Was all die Kommentatoren übersehen, sind vor allem zwei Punkte:
- Das jetzige Video ist nur ein Ausschnitt aus einem langen Livestream, in dem Rezo auf der Plattform Twitch vor seinen Fans zum Beispiel über die Pflege-Dokumentation von Joko und Klaas auf ProSieben spricht. Solche "React"-Videos macht Rezo regelmäßig. Immer wieder nutzt er sie, um mit seinen Zuschauern in sogenannten "Realtalks" über Dinge zu sprechen, die ihn beschäftigen. Diesmal ging es auch um die Corona-Politik der Unionspolitiker. Wie spontan der Ausbruch war? Unklar. Sehr differenziert war der Beitrag nicht. "Rezo zerstört Corona-Politik" ist aber auch ein anderes Format als "Die Zerstörung der CDU" oder die Analyse in der FAZ. Über diesem Beitrag hier steht ja auch "Debatte" - und nicht "Hintergrund". Für einen "Rant" ist der Autor dieser Zeilen nicht wütend genug - und auf der falschen Plattform unterwegs.

--- Aufgabe ---
Gib aus dem Textauszug über Rezos Livestream den Abschnitt zwischen „Was all die“ und „falschen Plattform unterwegs.“ einschließlich dieser beiden Stellen unverändert aus.

--- Die Daten ---
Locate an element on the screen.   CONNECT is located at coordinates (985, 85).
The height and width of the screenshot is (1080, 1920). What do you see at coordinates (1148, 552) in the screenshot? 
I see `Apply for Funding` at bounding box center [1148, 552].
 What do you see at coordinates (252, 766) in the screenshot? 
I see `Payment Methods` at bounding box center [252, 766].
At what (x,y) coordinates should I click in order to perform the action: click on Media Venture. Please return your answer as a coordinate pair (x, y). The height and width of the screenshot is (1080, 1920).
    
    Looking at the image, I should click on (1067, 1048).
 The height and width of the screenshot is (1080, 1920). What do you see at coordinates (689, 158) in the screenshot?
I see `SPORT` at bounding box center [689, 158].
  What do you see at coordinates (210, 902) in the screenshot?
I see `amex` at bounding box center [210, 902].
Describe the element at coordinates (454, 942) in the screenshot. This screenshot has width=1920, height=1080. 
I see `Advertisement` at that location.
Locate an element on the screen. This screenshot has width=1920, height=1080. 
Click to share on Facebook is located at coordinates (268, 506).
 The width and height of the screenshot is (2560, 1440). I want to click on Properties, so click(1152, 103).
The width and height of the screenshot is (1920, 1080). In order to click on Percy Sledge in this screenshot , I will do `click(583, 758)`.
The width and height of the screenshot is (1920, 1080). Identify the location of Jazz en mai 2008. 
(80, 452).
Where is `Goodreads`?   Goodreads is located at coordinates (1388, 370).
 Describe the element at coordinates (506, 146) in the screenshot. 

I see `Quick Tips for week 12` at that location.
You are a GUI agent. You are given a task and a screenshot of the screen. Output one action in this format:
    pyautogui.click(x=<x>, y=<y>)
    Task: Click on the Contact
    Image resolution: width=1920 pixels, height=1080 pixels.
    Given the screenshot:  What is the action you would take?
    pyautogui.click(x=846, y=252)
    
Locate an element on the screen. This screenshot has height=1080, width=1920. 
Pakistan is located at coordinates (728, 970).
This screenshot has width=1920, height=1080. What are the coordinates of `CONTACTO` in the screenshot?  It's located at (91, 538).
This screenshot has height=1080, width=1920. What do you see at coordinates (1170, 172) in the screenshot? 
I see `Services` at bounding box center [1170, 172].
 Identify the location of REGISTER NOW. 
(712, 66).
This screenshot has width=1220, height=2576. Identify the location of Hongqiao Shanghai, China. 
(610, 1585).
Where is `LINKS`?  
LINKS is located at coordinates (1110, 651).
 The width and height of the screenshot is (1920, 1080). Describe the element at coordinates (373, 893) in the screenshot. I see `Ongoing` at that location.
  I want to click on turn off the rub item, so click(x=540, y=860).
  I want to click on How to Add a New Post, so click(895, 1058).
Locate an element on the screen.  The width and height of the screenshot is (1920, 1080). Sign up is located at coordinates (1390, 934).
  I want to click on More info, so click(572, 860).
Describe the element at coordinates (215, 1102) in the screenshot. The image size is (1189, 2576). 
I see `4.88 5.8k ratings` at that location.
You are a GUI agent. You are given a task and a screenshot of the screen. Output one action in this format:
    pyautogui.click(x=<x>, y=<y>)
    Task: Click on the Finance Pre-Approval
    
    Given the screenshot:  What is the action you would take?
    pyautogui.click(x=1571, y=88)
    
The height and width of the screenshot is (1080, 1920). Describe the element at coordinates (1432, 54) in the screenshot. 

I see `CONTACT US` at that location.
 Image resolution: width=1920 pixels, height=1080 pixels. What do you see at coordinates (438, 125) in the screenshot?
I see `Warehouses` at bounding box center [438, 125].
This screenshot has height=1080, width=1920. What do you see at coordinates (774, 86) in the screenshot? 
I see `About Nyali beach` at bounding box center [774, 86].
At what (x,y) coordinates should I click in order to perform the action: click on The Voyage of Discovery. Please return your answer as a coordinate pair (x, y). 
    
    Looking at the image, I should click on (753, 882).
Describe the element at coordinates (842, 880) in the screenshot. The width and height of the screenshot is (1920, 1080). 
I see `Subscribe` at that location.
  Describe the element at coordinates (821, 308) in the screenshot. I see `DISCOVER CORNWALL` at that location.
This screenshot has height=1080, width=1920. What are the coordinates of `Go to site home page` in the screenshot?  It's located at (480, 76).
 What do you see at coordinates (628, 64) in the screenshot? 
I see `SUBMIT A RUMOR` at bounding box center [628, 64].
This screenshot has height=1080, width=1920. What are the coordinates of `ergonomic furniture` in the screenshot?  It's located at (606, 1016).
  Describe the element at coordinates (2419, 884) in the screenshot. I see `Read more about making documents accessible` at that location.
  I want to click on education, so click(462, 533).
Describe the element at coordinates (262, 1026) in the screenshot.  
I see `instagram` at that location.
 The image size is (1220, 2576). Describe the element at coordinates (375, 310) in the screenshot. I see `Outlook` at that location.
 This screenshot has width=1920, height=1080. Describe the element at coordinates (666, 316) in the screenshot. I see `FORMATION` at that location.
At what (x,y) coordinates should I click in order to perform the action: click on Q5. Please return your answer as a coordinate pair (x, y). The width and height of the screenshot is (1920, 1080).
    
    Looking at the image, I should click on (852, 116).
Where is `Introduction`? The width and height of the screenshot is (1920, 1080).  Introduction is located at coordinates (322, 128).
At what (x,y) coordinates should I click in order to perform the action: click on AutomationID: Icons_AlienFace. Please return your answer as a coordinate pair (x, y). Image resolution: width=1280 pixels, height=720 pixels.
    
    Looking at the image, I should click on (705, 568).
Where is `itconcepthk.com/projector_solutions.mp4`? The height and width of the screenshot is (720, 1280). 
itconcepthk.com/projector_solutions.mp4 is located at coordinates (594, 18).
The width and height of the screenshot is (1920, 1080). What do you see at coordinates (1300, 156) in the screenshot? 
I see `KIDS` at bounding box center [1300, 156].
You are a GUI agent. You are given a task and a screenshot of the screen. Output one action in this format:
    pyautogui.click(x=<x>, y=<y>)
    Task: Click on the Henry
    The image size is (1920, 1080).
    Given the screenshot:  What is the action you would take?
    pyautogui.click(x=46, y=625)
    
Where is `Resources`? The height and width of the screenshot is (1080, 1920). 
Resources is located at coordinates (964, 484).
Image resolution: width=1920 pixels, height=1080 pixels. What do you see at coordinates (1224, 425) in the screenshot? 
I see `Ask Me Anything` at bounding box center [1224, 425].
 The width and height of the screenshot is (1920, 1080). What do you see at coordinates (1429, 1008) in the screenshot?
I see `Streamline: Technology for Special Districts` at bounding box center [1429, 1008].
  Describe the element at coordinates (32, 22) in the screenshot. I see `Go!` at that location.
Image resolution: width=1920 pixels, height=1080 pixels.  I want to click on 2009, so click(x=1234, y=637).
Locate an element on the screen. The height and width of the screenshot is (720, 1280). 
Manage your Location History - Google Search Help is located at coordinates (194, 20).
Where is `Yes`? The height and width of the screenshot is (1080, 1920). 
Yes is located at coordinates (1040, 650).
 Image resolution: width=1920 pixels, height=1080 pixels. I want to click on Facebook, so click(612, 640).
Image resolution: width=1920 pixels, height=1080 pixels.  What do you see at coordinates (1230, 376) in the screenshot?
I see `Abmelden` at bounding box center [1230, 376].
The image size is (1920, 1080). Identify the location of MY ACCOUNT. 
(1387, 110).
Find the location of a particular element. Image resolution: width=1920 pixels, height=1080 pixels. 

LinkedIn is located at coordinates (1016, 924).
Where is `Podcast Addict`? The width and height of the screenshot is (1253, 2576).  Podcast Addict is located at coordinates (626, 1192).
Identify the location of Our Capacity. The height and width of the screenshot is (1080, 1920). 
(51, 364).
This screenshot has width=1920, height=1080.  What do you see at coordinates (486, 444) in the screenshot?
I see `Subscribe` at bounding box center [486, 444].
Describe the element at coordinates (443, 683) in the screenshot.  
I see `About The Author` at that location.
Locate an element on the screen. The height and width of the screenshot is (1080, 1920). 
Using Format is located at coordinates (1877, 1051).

--- Gelöste Aufgabe ---
Was all die Kommentatoren übersehen, sind vor allem zwei Punkte:
- Das jetzige Video ist nur ein Ausschnitt aus einem langen Livestream, in dem Rezo auf der Plattform Twitch vor seinen Fans zum Beispiel über die Pflege-Dokumentation von Joko und Klaas auf ProSieben spricht. Solche "React"-Videos macht Rezo regelmäßig. Immer wieder nutzt er sie, um mit seinen Zuschauern in sogenannten "Realtalks" über Dinge zu sprechen, die ihn beschäftigen. Diesmal ging es auch um die Corona-Politik der Unionspolitiker. Wie spontan der Ausbruch war? Unklar. Sehr differenziert war der Beitrag nicht. "Rezo zerstört Corona-Politik" ist aber auch ein anderes Format als "Die Zerstörung der CDU" oder die Analyse in der FAZ. Über diesem Beitrag hier steht ja auch "Debatte" - und nicht "Hintergrund". Für einen "Rant" ist der Autor dieser Zeilen nicht wütend genug - und auf der falschen Plattform unterwegs.